- HOW TO COMPLETE THIS TASK -
Filter the entries beneath this task, copying only the lines that hold the word "computer".

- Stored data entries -

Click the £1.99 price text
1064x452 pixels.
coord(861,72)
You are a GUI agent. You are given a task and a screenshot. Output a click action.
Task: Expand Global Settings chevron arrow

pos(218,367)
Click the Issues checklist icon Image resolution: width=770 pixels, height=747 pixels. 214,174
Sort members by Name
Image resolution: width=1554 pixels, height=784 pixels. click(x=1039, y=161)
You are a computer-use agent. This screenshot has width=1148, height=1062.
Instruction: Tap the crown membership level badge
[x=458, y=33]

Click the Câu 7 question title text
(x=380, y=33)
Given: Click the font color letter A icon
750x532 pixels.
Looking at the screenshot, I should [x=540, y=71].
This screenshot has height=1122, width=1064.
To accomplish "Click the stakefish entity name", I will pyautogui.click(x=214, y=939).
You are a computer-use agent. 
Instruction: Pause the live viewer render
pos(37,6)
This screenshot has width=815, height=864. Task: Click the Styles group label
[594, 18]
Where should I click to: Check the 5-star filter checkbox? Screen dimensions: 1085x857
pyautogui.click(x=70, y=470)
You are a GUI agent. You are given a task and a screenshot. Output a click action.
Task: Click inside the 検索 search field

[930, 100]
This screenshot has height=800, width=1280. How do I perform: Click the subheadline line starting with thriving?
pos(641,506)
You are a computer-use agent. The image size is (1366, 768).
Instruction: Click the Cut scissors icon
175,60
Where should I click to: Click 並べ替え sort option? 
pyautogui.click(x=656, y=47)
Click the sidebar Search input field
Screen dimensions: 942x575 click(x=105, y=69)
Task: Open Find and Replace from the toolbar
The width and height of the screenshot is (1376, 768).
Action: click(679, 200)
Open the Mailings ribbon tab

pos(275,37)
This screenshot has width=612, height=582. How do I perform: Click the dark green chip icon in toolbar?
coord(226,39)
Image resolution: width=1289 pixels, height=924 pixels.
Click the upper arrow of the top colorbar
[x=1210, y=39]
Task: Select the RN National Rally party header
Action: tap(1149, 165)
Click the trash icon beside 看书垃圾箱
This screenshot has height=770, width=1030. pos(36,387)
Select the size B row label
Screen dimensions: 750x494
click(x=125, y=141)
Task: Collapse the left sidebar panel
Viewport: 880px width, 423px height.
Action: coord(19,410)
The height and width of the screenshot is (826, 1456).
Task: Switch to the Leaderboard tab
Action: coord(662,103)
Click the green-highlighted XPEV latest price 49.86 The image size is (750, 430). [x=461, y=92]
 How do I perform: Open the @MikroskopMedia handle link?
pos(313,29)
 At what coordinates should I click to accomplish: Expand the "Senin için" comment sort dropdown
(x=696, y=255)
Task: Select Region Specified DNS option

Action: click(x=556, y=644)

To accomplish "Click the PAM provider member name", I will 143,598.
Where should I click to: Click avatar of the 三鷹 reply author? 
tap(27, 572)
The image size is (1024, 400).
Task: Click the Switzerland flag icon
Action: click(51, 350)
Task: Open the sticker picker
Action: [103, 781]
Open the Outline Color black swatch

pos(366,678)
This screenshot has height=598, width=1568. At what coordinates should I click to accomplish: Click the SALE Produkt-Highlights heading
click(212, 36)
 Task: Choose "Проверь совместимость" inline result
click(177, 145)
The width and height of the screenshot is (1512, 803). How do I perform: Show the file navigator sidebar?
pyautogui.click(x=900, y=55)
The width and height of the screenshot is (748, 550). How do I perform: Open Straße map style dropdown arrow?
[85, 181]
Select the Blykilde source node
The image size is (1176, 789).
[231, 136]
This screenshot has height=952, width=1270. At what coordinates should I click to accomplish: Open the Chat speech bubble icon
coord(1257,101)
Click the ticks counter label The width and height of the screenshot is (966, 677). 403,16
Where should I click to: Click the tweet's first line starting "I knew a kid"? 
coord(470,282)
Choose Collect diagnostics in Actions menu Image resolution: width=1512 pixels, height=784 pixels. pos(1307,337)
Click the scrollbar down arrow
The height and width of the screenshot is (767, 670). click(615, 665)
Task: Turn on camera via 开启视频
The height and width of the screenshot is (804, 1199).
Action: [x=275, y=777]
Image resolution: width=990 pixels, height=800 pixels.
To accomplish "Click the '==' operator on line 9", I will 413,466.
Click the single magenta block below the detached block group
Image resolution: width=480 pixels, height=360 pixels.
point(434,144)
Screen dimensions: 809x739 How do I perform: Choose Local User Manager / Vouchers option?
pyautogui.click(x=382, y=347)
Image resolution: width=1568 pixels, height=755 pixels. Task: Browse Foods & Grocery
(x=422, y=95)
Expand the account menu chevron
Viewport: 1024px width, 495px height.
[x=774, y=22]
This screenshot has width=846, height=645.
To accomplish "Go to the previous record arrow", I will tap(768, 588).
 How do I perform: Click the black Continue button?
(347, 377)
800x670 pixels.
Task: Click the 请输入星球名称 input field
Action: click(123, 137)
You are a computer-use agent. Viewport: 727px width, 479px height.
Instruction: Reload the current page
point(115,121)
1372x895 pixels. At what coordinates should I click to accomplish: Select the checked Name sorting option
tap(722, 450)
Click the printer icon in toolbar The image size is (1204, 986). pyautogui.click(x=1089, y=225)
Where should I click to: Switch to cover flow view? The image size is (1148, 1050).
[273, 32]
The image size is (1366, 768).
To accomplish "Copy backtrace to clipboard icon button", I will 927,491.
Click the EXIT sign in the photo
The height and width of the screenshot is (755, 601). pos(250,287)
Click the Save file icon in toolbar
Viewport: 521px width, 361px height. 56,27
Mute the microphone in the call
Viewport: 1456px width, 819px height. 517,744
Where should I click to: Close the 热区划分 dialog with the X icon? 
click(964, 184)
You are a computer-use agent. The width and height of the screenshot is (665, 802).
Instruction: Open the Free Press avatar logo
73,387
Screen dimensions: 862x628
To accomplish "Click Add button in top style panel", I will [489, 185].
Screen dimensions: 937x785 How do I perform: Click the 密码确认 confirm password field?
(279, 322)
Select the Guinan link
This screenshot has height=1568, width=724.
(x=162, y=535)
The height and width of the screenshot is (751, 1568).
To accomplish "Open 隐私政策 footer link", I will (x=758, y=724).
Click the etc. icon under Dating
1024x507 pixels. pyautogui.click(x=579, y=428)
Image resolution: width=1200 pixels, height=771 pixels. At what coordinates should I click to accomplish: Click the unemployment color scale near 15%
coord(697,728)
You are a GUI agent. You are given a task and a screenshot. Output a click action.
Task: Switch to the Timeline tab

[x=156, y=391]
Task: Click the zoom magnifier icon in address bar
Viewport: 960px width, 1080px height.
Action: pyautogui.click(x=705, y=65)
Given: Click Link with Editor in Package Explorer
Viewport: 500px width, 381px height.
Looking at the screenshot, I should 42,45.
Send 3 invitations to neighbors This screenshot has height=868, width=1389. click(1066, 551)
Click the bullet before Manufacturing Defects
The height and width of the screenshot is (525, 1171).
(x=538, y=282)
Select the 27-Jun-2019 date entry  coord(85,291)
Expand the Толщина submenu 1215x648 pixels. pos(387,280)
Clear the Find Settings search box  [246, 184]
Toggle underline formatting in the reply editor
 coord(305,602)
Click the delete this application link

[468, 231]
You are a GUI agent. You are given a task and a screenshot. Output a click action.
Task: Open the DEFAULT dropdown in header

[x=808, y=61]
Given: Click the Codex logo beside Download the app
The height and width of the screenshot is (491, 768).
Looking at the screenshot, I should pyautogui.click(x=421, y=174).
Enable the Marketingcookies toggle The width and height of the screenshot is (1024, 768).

- REPLY TO THE TASK -
You are a computer-use agent. This screenshot has width=1148, height=1062.
You are a computer-use agent. 
You are a computer-use agent. The image size is (1366, 768).
You are a computer-use agent. Viewport: 727px width, 479px height.
You are a computer-use agent. The width and height of the screenshot is (665, 802).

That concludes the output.